Perché hai scelto proprio l’Italia?
«Per via di un’amica che mi ha consigliato di trasferirmi in questo bel Paese. Il suggerimento era di mettermi in contatto con le suore della Casa dell’Accoglienza Rosa Gattorno, e così ho fatto. Fin da subito ho avuto un tetto sulla testa, pasti garantiti e nel giro di poco tempo un lavoro. Incredibile, vero? Non è sempre stato facile, ma almeno non mi sono mai sentita sola».
Qual è stato il periodo più duro?
«Non ho dubbi, il periodo in cui ho lavorato in un albergo. Rendere l’idea è difficile, ma ci provo: iniziavamo – parlo al plurale perché oltre a me c’erano altre donne, tutte straniere – alle sei del mattino con la pulizia delle camere. Lavoravamo ininterrottamente a spron battuto fino alle due del pomeriggio. E già l’inizio della giornata era pesantissimo. Poi, dopo due ore di pausa, riprendevamo alle quattro con la pulizia della cucina, avanti fino a mezzanotte. Le pentole erano pesantissime da maneggiare, il lavoro faticoso – anche perché ho cinquantatré anni – e per giunta la paga misera. Ho rinunciato a quel posto non appena mi si è presentato un altro lavoro».
Che lavoro?
«La badante. Ho seguito diverse persone nel corso di quest’anno. Ora mi trovo alla Casa dell’Accoglienza perché una settimana fa ho finito con una signora di meno di sessant’anni».
Era ammalata?
«No, era un po’ giù di morale e aveva bisogno di compagnia, tutto qui. Per me è stato un piacere, dico davvero. Dovevo solo chiacchierare, stare con lei e ogni tanto lavare i piatti. Il risvolto interessante di questa vicenda è che siamo diventate amiche, e adesso ci sentiamo quasi ogni giorno al telefono. La mia amica sta meglio e non ha più bisogno di me dal punto di vista, come dire?, “professionale”, ma io ci sono lo stesso».

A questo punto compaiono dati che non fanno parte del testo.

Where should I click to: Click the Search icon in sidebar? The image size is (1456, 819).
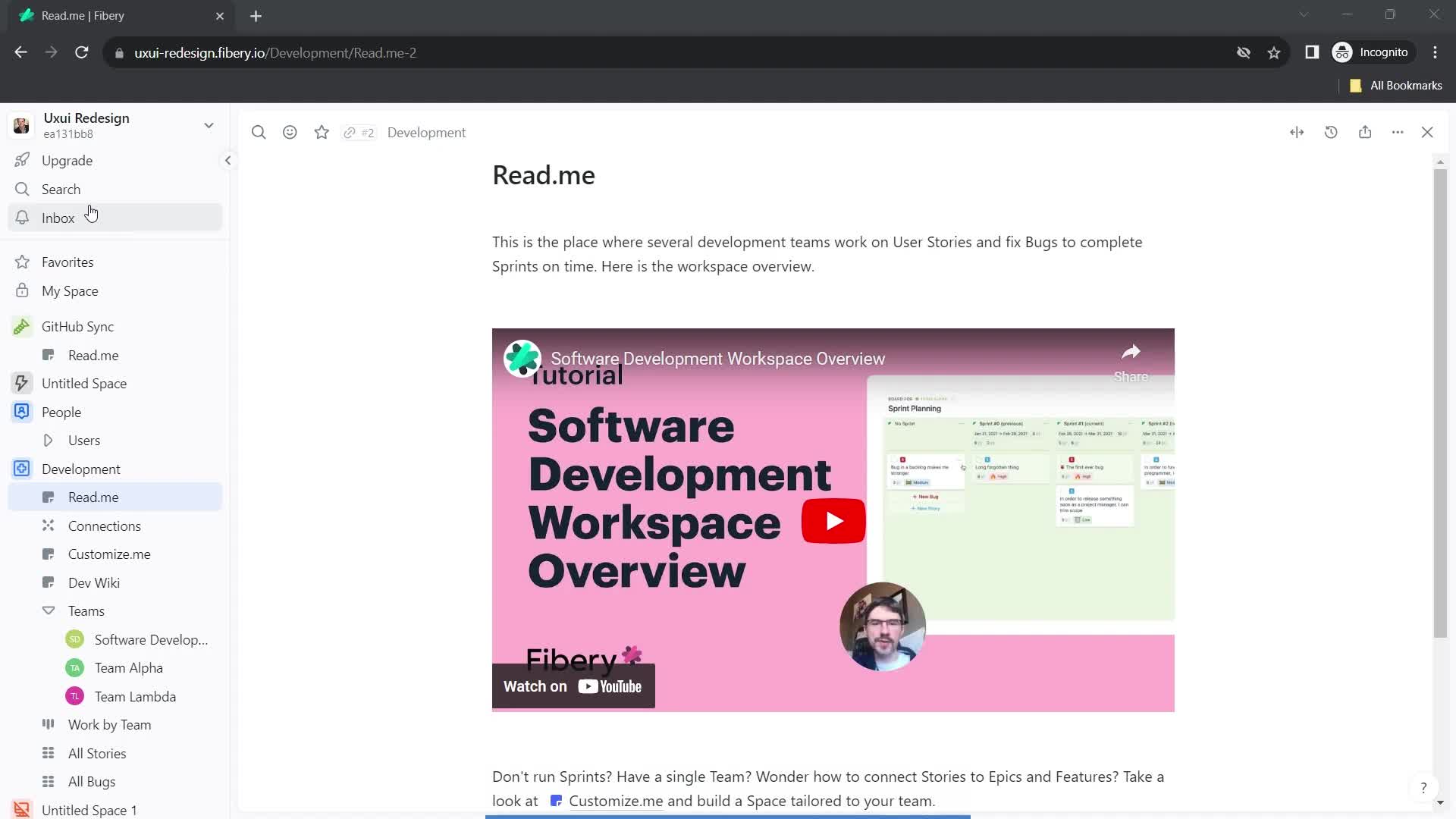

Stai cercando un impiego in questo momento?
«Certo che sì. Spero di continuare a fare la badante, anche perché non vedo altre possibilità all’orizzonte. Ho fiducia, vedrai che qualcosa salta fuori prima o poi. E io sarò pronta a cogliere l’occasione».
Per quanto tempo resterai in Italia?
«Non lo so, finché ne avremo bisogno».
Per cosa?
«Per pagare le bollette, per vivere dignitosamente, per mettere a posto una stanza di casa mia. Sono partita con questo obiettivo, niente di speciale, niente sogni ambiziosi. Rivoglio una vita normale, in cui non si debba sempre tirare la cinghia. Mi sono chiesta quanto tempo mi occorrerà, ma non ne ho la più pallida idea. Un anno? Due? Magari quattro? Non lo so. So solo che tornerò a casa per le vacanze estive e rivedrò mia figlia e mio marito. Bisogna portare pazienza e andare avanti. Sperare di farcela e impegnarsi».
Niente sogni nel cassetto, quindi?
«Un lavoro e la tranquillità, nulla di più».